Which of the lines below mention the word "Select"? Pull each one out.

Given records.
/---

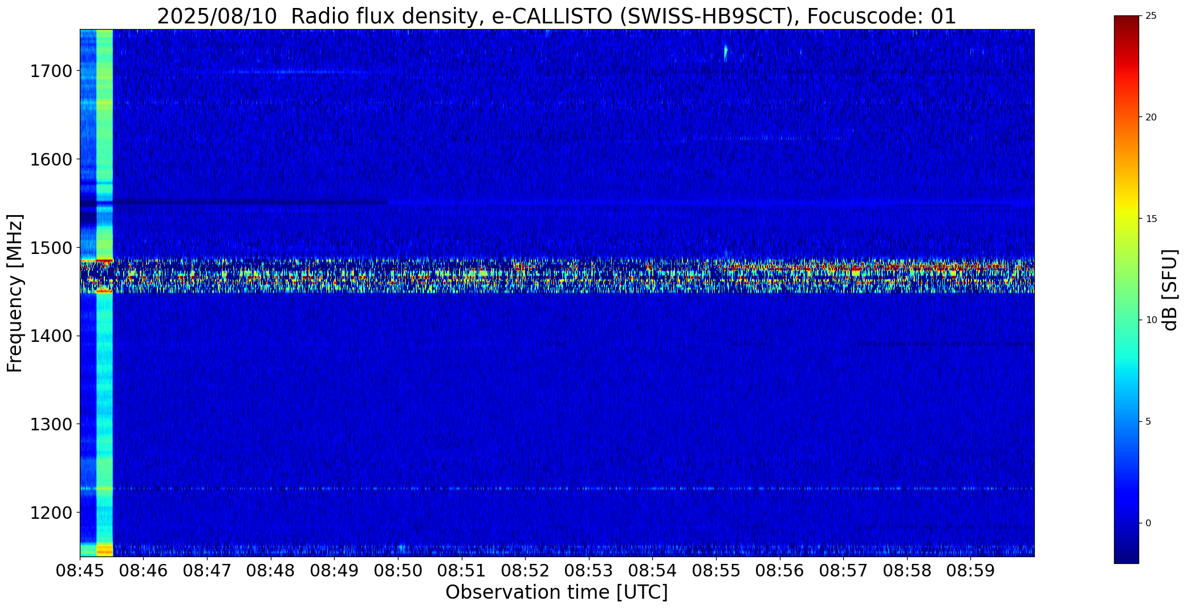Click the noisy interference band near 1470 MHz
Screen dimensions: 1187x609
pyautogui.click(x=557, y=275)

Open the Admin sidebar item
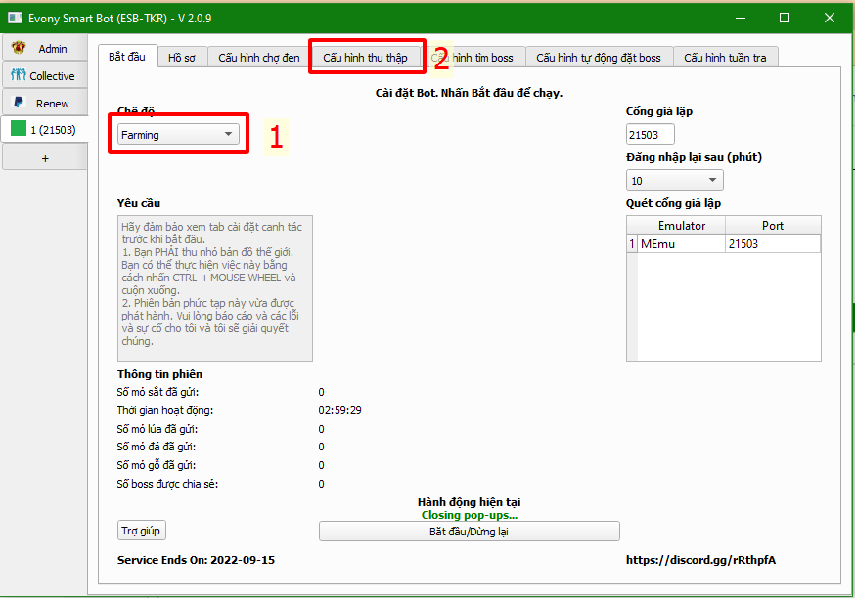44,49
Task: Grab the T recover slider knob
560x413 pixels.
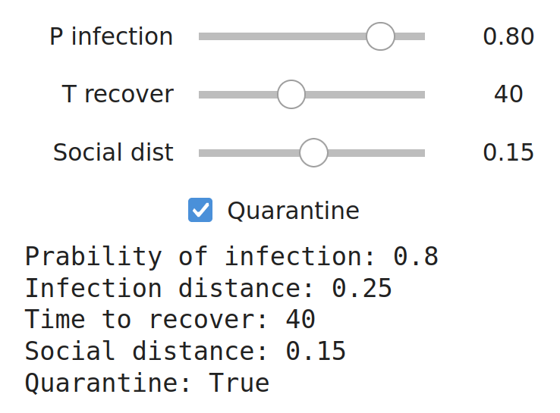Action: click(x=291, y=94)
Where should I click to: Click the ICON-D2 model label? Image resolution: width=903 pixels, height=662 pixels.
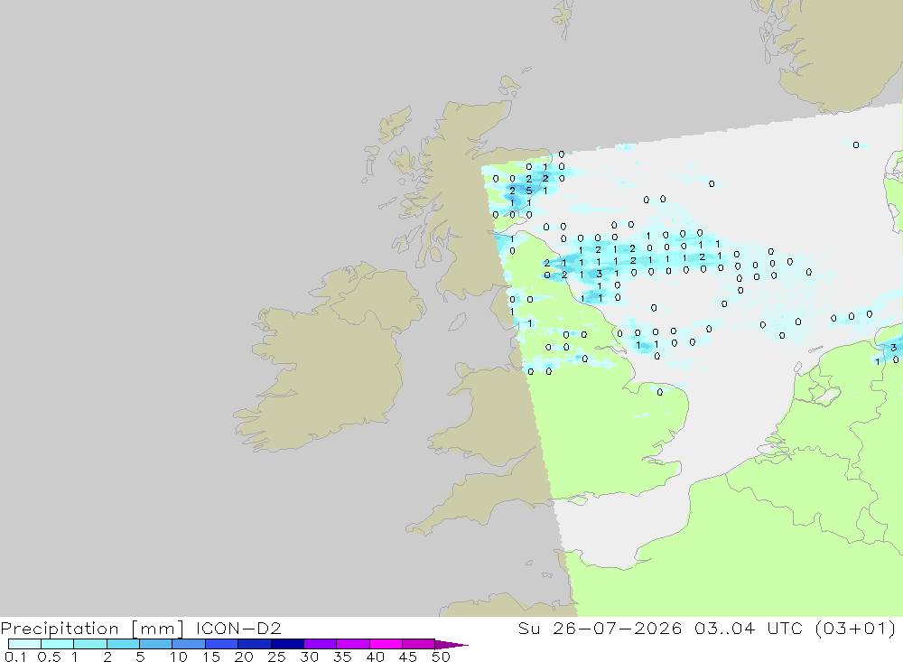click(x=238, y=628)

\---
/---

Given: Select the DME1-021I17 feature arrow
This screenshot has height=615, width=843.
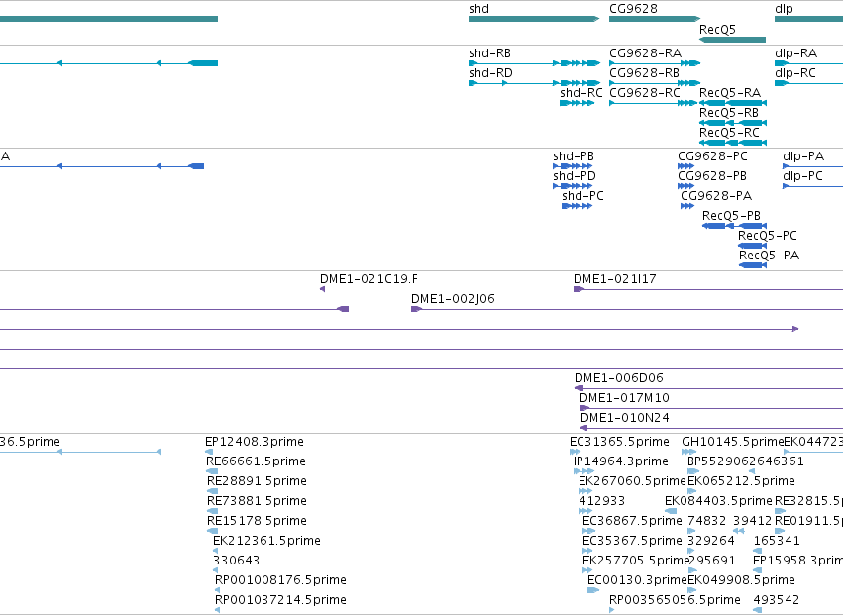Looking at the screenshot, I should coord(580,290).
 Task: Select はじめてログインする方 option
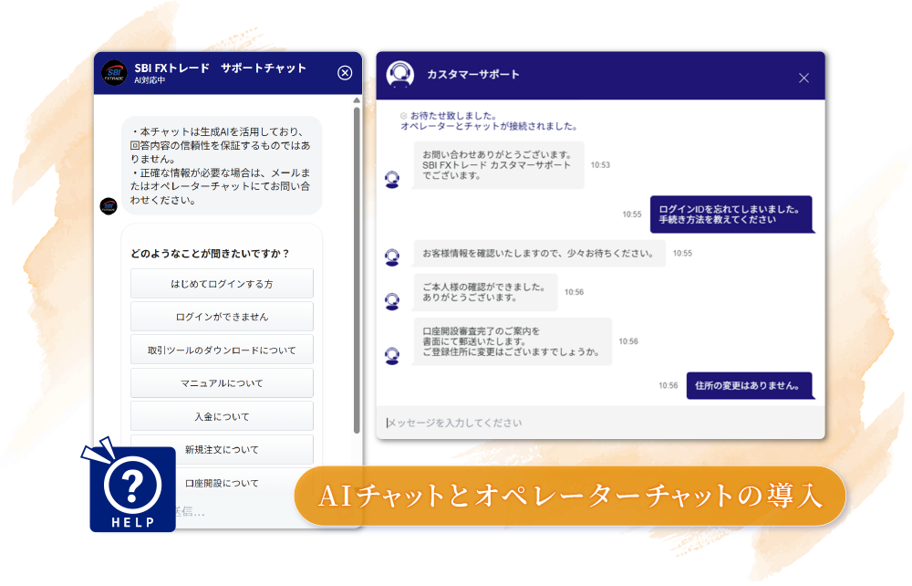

\---

Task result.
Given: Select the DME1-021I17 feature arrow
 Task: Select はじめてログインする方 option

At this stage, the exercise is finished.